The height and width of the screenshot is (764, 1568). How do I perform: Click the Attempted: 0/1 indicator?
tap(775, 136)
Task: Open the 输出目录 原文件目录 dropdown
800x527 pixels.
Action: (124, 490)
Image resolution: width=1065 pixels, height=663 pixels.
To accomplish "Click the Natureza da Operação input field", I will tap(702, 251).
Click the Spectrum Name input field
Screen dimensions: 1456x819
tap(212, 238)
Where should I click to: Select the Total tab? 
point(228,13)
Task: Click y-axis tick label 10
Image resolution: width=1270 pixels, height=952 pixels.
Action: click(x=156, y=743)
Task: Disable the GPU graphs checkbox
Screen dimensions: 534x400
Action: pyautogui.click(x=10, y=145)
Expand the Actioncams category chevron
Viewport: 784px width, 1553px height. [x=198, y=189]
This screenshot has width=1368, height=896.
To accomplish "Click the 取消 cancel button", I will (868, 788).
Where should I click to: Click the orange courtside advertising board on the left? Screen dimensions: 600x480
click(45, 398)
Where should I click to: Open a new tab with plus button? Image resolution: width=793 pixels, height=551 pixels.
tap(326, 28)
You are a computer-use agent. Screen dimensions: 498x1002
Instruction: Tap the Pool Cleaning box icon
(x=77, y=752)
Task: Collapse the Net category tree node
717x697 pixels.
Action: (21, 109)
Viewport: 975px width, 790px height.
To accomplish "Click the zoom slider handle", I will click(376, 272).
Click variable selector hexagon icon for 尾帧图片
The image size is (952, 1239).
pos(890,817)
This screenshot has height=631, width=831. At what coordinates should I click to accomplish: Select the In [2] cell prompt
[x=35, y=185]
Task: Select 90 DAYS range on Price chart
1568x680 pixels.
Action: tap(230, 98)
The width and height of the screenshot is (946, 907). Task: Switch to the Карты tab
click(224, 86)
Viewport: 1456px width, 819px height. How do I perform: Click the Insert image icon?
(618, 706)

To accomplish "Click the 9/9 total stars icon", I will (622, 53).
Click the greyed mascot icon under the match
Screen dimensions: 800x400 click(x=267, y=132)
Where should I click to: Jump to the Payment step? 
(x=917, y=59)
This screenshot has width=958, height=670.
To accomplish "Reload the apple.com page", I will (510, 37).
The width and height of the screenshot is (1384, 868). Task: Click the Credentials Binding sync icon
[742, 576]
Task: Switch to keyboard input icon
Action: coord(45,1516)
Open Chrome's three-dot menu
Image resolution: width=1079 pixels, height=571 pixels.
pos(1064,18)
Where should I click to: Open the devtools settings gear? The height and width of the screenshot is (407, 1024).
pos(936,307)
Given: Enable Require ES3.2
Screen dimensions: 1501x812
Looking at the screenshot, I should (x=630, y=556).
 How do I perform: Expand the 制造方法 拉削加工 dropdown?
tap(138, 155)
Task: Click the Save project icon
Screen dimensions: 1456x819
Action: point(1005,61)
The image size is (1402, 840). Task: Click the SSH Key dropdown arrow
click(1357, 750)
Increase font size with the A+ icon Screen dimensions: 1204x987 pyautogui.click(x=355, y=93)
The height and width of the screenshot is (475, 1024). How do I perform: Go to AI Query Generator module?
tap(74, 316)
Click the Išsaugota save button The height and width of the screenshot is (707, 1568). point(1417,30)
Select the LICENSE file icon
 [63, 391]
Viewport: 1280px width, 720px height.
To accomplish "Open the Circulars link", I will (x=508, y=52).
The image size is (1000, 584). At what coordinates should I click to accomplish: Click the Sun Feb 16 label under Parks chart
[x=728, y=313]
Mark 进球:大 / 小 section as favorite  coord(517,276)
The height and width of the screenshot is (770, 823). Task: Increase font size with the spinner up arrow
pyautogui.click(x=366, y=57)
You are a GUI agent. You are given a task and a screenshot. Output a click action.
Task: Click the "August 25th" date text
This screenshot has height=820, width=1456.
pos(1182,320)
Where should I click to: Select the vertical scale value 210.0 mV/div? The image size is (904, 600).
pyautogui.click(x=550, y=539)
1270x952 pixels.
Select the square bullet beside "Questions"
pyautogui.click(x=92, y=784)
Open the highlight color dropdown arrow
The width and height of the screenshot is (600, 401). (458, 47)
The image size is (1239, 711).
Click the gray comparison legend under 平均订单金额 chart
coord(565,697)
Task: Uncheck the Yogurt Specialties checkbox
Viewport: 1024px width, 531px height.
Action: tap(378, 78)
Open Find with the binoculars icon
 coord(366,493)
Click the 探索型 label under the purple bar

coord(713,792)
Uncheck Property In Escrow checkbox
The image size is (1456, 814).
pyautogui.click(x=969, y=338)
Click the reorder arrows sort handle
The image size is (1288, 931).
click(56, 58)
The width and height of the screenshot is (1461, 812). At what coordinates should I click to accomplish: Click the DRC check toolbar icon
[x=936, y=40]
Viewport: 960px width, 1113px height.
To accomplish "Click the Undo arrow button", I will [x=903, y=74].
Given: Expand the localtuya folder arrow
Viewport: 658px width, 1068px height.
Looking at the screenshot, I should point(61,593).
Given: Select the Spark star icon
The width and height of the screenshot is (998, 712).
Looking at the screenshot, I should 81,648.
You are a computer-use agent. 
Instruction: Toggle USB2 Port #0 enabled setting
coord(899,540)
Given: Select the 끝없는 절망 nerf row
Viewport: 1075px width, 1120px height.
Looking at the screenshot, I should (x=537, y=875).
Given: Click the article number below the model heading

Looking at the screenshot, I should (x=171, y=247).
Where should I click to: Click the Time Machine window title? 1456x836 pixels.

Aim of the exercise: Put every line of the entries above into a Markdown table with two columns, Row and Text. Number the rows in order and leave out blank lines.

Expected output:
| Row | Text |
|---|---|
| 1 | The height and width of the screenshot is (764, 1568). How do I perform: Click the Attempted: 0/1 indicator? |
| 2 | tap(775, 136) |
| 3 | Task: Open the 输出目录 原文件目录 dropdown |
| 4 | 800x527 pixels. |
| 5 | Action: (124, 490) |
| 6 | Image resolution: width=1065 pixels, height=663 pixels. |
| 7 | To accomplish "Click the Natureza da Operação input field", I will tap(702, 251). |
| 8 | Click the Spectrum Name input field |
| 9 | Screen dimensions: 1456x819 |
| 10 | tap(212, 238) |
| 11 | Where should I click to: Select the Total tab?  |
| 12 | point(228,13) |
| 13 | Task: Click y-axis tick label 10 |
| 14 | Image resolution: width=1270 pixels, height=952 pixels. |
| 15 | Action: click(x=156, y=743) |
| 16 | Task: Disable the GPU graphs checkbox |
| 17 | Screen dimensions: 534x400 |
| 18 | Action: pyautogui.click(x=10, y=145) |
| 19 | Expand the Actioncams category chevron |
| 20 | Viewport: 784px width, 1553px height. [x=198, y=189] |
| 21 | This screenshot has width=1368, height=896. |
| 22 | To accomplish "Click the 取消 cancel button", I will (868, 788). |
| 23 | Where should I click to: Click the orange courtside advertising board on the left? Screen dimensions: 600x480 |
| 24 | click(45, 398) |
| 25 | Where should I click to: Open a new tab with plus button? Image resolution: width=793 pixels, height=551 pixels. |
| 26 | tap(326, 28) |
| 27 | You are a computer-use agent. Screen dimensions: 498x1002 |
| 28 | Instruction: Tap the Pool Cleaning box icon |
| 29 | (x=77, y=752) |
| 30 | Task: Collapse the Net category tree node |
| 31 | 717x697 pixels. |
| 32 | Action: (21, 109) |
| 33 | Viewport: 975px width, 790px height. |
| 34 | To accomplish "Click the zoom slider handle", I will click(376, 272). |
| 35 | Click variable selector hexagon icon for 尾帧图片 |
| 36 | The image size is (952, 1239). |
| 37 | pos(890,817) |
| 38 | This screenshot has height=631, width=831. At what coordinates should I click to accomplish: Select the In [2] cell prompt |
| 39 | [x=35, y=185] |
| 40 | Task: Select 90 DAYS range on Price chart |
| 41 | 1568x680 pixels. |
| 42 | Action: tap(230, 98) |
| 43 | The width and height of the screenshot is (946, 907). Task: Switch to the Карты tab |
| 44 | click(224, 86) |
| 45 | Viewport: 1456px width, 819px height. How do I perform: Click the Insert image icon? |
| 46 | (618, 706) |
| 47 | To accomplish "Click the 9/9 total stars icon", I will (622, 53). |
| 48 | Click the greyed mascot icon under the match |
| 49 | Screen dimensions: 800x400 click(x=267, y=132) |
| 50 | Where should I click to: Jump to the Payment step?  |
| 51 | (x=917, y=59) |
| 52 | This screenshot has width=958, height=670. |
| 53 | To accomplish "Reload the apple.com page", I will (510, 37). |
| 54 | The width and height of the screenshot is (1384, 868). Task: Click the Credentials Binding sync icon |
| 55 | [742, 576] |
| 56 | Task: Switch to keyboard input icon |
| 57 | Action: coord(45,1516) |
| 58 | Open Chrome's three-dot menu |
| 59 | Image resolution: width=1079 pixels, height=571 pixels. |
| 60 | pos(1064,18) |
| 61 | Where should I click to: Open the devtools settings gear? The height and width of the screenshot is (407, 1024). |
| 62 | pos(936,307) |
| 63 | Given: Enable Require ES3.2 |
| 64 | Screen dimensions: 1501x812 |
| 65 | Looking at the screenshot, I should (x=630, y=556). |
| 66 |  How do I perform: Expand the 制造方法 拉削加工 dropdown? |
| 67 | tap(138, 155) |
| 68 | Task: Click the Save project icon |
| 69 | Screen dimensions: 1456x819 |
| 70 | Action: point(1005,61) |
| 71 | The image size is (1402, 840). Task: Click the SSH Key dropdown arrow |
| 72 | click(1357, 750) |
| 73 | Increase font size with the A+ icon Screen dimensions: 1204x987 pyautogui.click(x=355, y=93) |
| 74 | The height and width of the screenshot is (475, 1024). How do I perform: Go to AI Query Generator module? |
| 75 | tap(74, 316) |
| 76 | Click the Išsaugota save button The height and width of the screenshot is (707, 1568). point(1417,30) |
| 77 | Select the LICENSE file icon |
| 78 |  [63, 391] |
| 79 | Viewport: 1280px width, 720px height. |
| 80 | To accomplish "Open the Circulars link", I will (x=508, y=52). |
| 81 | The image size is (1000, 584). At what coordinates should I click to accomplish: Click the Sun Feb 16 label under Parks chart |
| 82 | [x=728, y=313] |
| 83 | Mark 进球:大 / 小 section as favorite  coord(517,276) |
| 84 | The height and width of the screenshot is (770, 823). Task: Increase font size with the spinner up arrow |
| 85 | pyautogui.click(x=366, y=57) |
| 86 | You are a GUI agent. You are given a task and a screenshot. Output a click action. |
| 87 | Task: Click the "August 25th" date text |
| 88 | This screenshot has height=820, width=1456. |
| 89 | pos(1182,320) |
| 90 | Where should I click to: Select the vertical scale value 210.0 mV/div? The image size is (904, 600). |
| 91 | pyautogui.click(x=550, y=539) |
| 92 | 1270x952 pixels. |
| 93 | Select the square bullet beside "Questions" |
| 94 | pyautogui.click(x=92, y=784) |
| 95 | Open the highlight color dropdown arrow |
| 96 | The width and height of the screenshot is (600, 401). (458, 47) |
| 97 | The image size is (1239, 711). |
| 98 | Click the gray comparison legend under 平均订单金额 chart |
| 99 | coord(565,697) |
| 100 | Task: Uncheck the Yogurt Specialties checkbox |
| 101 | Viewport: 1024px width, 531px height. |
| 102 | Action: tap(378, 78) |
| 103 | Open Find with the binoculars icon |
| 104 |  coord(366,493) |
| 105 | Click the 探索型 label under the purple bar |
| 106 | coord(713,792) |
| 107 | Uncheck Property In Escrow checkbox |
| 108 | The image size is (1456, 814). |
| 109 | pyautogui.click(x=969, y=338) |
| 110 | Click the reorder arrows sort handle |
| 111 | The image size is (1288, 931). |
| 112 | click(56, 58) |
| 113 | The width and height of the screenshot is (1461, 812). At what coordinates should I click to accomplish: Click the DRC check toolbar icon |
| 114 | [x=936, y=40] |
| 115 | Viewport: 960px width, 1113px height. |
| 116 | To accomplish "Click the Undo arrow button", I will [x=903, y=74]. |
| 117 | Given: Expand the localtuya folder arrow |
| 118 | Viewport: 658px width, 1068px height. |
| 119 | Looking at the screenshot, I should point(61,593). |
| 120 | Given: Select the Spark star icon |
| 121 | The width and height of the screenshot is (998, 712). |
| 122 | Looking at the screenshot, I should 81,648. |
| 123 | You are a computer-use agent.  |
| 124 | Instruction: Toggle USB2 Port #0 enabled setting |
| 125 | coord(899,540) |
| 126 | Given: Select the 끝없는 절망 nerf row |
| 127 | Viewport: 1075px width, 1120px height. |
| 128 | Looking at the screenshot, I should (x=537, y=875). |
| 129 | Given: Click the article number below the model heading |
| 130 | Looking at the screenshot, I should (x=171, y=247). |
| 131 | Where should I click to: Click the Time Machine window title? 1456x836 pixels. |